Anyone who has spent time in the construction materials business knows that a delivery dispute can go sideways fast. A contractor says the drywall never showed up. The driver swears he dropped it at the site. Both sides are certain they’re right, and now a project is stalled, a relationship is strained, and someone is going to lose money.
This is not a new problem. But it’s getting more expensive.
According to a 2026 analysis of tariff impacts on construction, price volatility and supply chain disruptions are leading to higher costs and increased legal disputes throughout the industry. Separately, a 2026 U.S. Construction Cost Outlook confirmed that tariffs, labor shortages, and reconfigured supply chains continue to push costs upward, making fixed-price contracts harder to hold. When margins tighten and timelines stretch, the pressure on every link in the supply chain tightens. Delivery documentation is often the first thing to break down, and the last thing anyone thinks about until something goes wrong.
For years, the standard proof of delivery in construction has been a paper ticket. Handwritten. Carbon-copied. Filed in a cabinet or shoved in a glove box. When a dispute arises, the paper ticket is either missing, illegible, or contested. At that point, it’s one person’s word against another’s.
The industry has modernized almost everywhere else. Scheduling software, project management platforms, mobile estimating tools, cloud-based drawings. Yet the documentation of materials actually hitting a jobsite often still happens on paper, the same way it did 40 years ago.
That gap is starting to close.
Digital proof of delivery is not a new concept in other industries. E-commerce shipping, freight logistics, and food service delivery companies all captured GPS-stamped, photo-verified delivery confirmations years ago. The adoption curve in construction has simply lagged behind.
Part of that is habit. Part of it is that the pain of disputes feels manageable until it isn’t. A single contested delivery that costs ten thousand dollars to resolve, or that delays a draw on a construction loan, has a way of changing the conversation quickly.
We believe the next few years will push construction material providers toward digital delivery documentation in a meaningful way. The combination of tighter margins, more complex supply chains, and increased scrutiny from lenders and general contractors is creating real pressure to have a verifiable record of every material drop.

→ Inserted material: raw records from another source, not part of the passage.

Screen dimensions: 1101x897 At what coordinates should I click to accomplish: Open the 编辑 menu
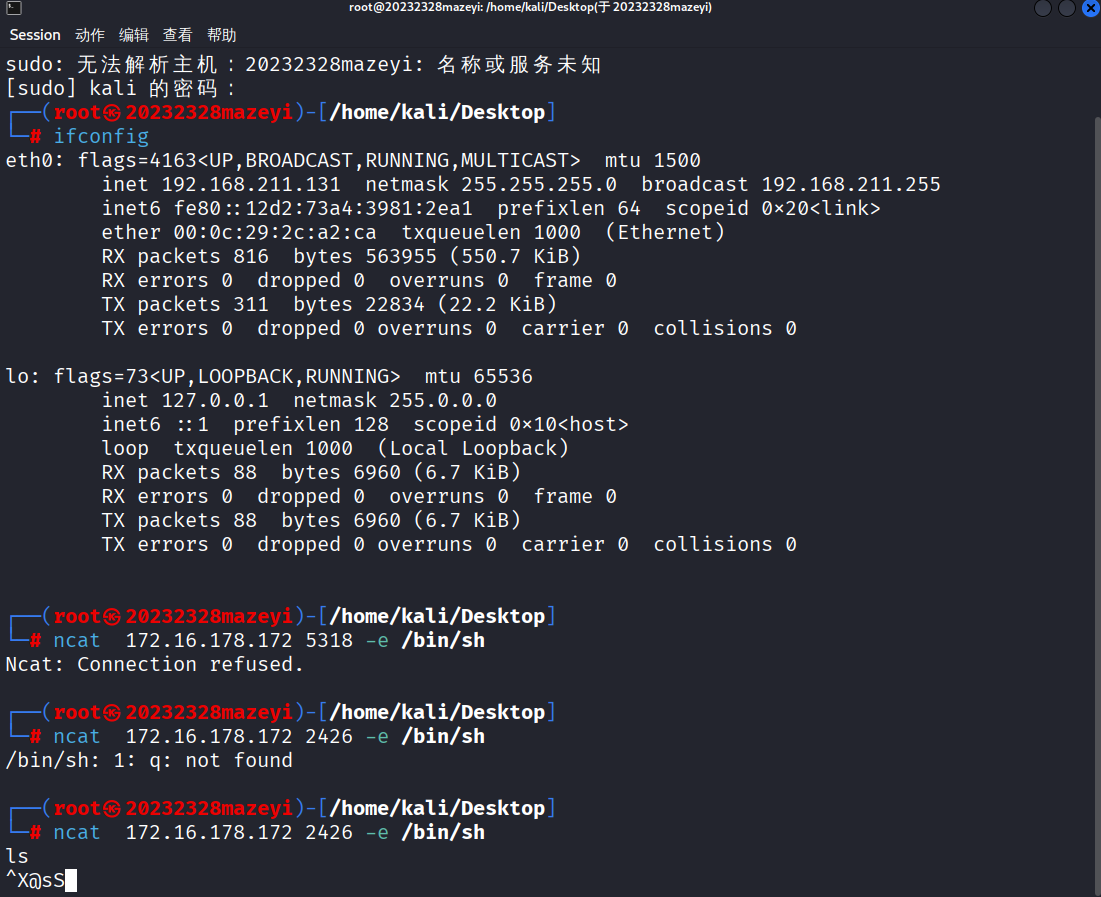click(133, 35)

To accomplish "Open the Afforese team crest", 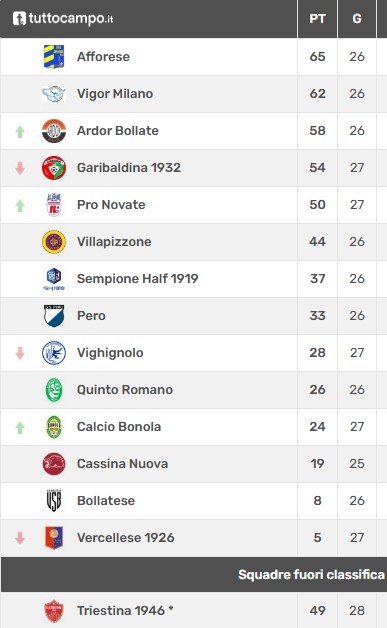I will (54, 56).
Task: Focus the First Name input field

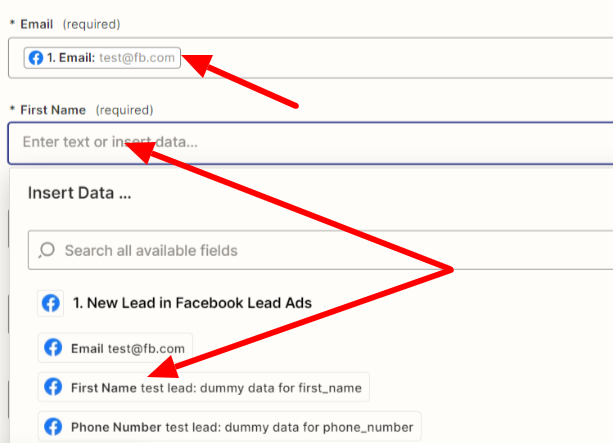Action: [x=310, y=143]
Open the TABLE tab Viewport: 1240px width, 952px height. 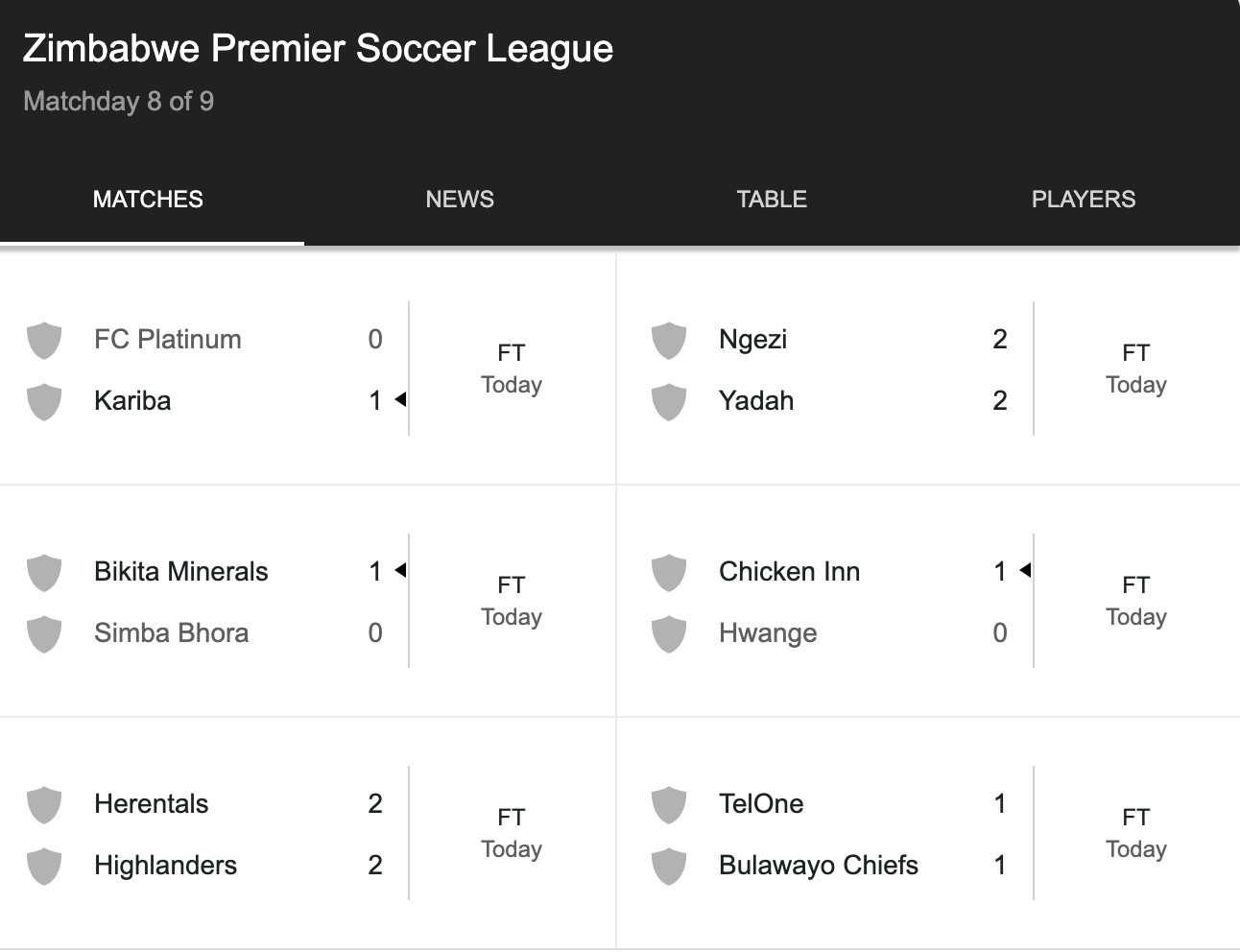[x=772, y=199]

The good news is that the technology is simple. A driver with a smartphone, a digital materials list, and a QR code on a delivery ticket can capture photos, GPS coordinates, and a digital signature in under a minute. That record is permanent, shareable, and searchable. If a dispute comes up three months later, the documentation is right there.
The question for material providers is not whether digital proof of delivery will become standard. It is how long they want to wait before getting there.